Guest Author - Gwenn Schurgin O´Keeffe, M.D. , F.A.A.P.
Has your child ever clashed with another child? Kids struggle with other kids from time to time, usually over daily events like who sits in what chair, and whose turn it is in a game. While even such “minor” clashes among kids can cause hurt feelings, they teach our kids learn how to resolve conflict and are part of “normal” social experiences.
If only all such clashes with other kids could be so innocent. A few summers ago, our oldest daughter was taunted by an older girl for walking by her the “wrong way” as they went to the bus. This went on for days before we learned about it from our older daughter who told us the girl would not stop even when asked by other campers who over heard the comments. We called the camp and the girl was given a formal “warning”. The girl reportedly told her parents she was only joking and would not do it again. The very next day our daughter come home from camp very shaken with marks on her neck and back having been pushed her into a tree and choked by the other girl, with the counselor present. The girl was removed from camp for the season and our daughter again started to enjoy camp. Now the camp has a formal “zero tolerance” policy for bullying of any kind.
Unfortunately, bullying is no small problem. The AMA reports that 30% of kids in grades 6-10 report have been involved in bullying, either as the bully or the victim. Bullying is always intentional and is a form of harassment that will escalate over time if not dealt with swiftly. It’s a power trip with the goal being to cause harm to another child just because they can.
Kids being bullied often have vague physical complaints or start becoming anxious about attending school and social events. Sometimes they may more obvious physical bruises. These kids often develop very low-self esteem and even depression. What they need to heal is to have the power removed from the bully and to be shown that they are not the problem but the victim.
As parents, we need to have zero tolerance for bullying, whether our child is the bully or the victim. Kids need to understand that “tattling” is good where bullies are concerned. My kids were taught this initially in kindergarten. “Three strikes, you’re out” is the modus operandi: ask the bully firmly to stop once then again and then go get help from an adult. And, if a situation with a bully is dangerous or destructive, “the double D’s”, they must get help from an adult immediately, even if to aid another child in trouble.

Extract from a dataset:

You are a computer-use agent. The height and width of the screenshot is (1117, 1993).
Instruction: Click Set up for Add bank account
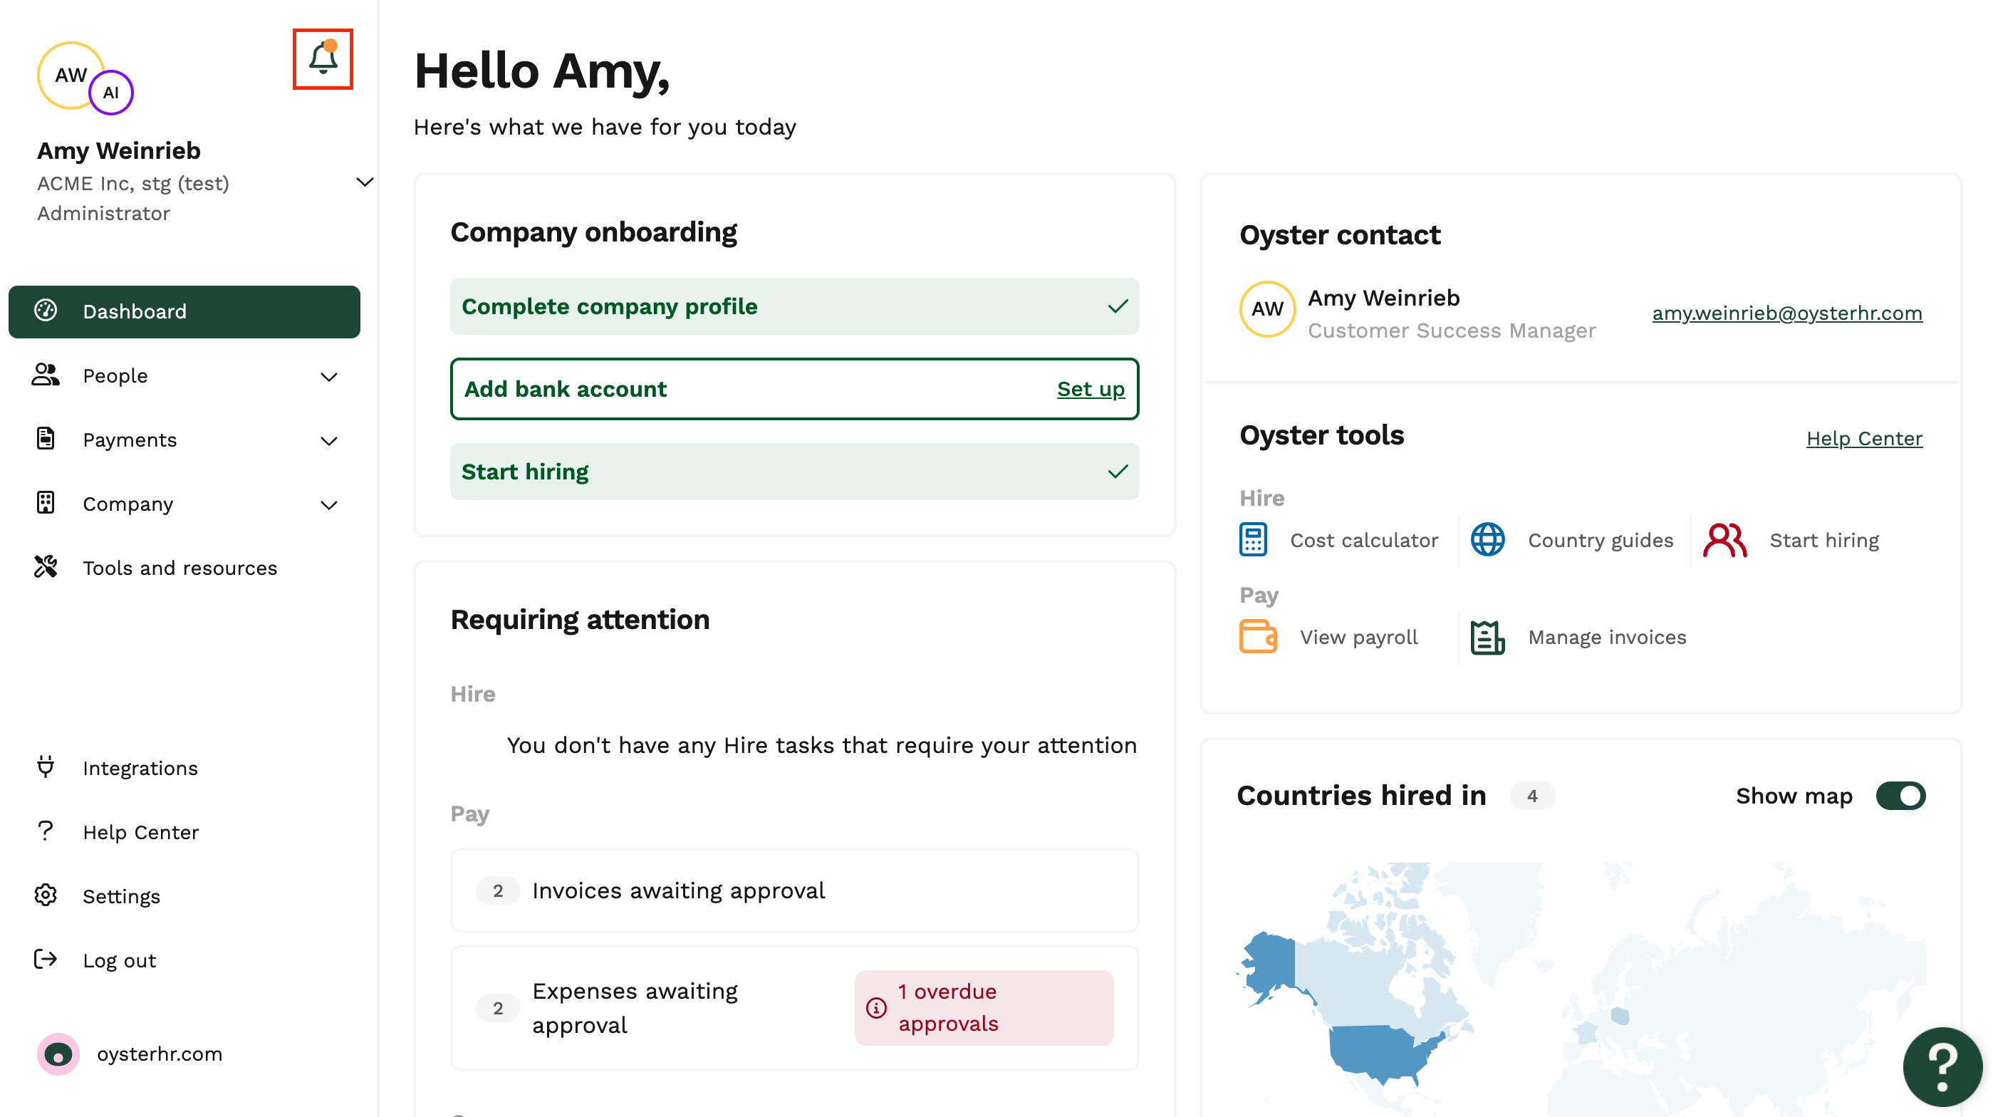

Once you realize your child is being bullied, getting the situation under control is not always easy. The temperaments of the children plus the receptiveness of the other parents are often huge hurdles. Plus, bullies often escalate when “found out”. Your child’s school or camp is your biggest asset for how to handle a bully if that is where the bullying is occurring. Most schools have guidance counselors to help your child get beyond the event but you may need private counseling if the bullying was long-standing. If physical complaints have developed such as stomach issues or sleep disturbances, consult your pediatrician for advice. Your pediatrician can guide you to outside counseling services in your area, too, if you feel that is needed.
We are the ultimate advocates for our kids so never be unsure about whether you should intervene in conflict between your child and another child. If you are concerned and feel your child is either bullying others or being bullied, not stepping in will have horrible consequences in the end. Bullying as kids is a predecessor to violence as adults so let’s break the cycle early and at least make our communities and schools safe havens once again.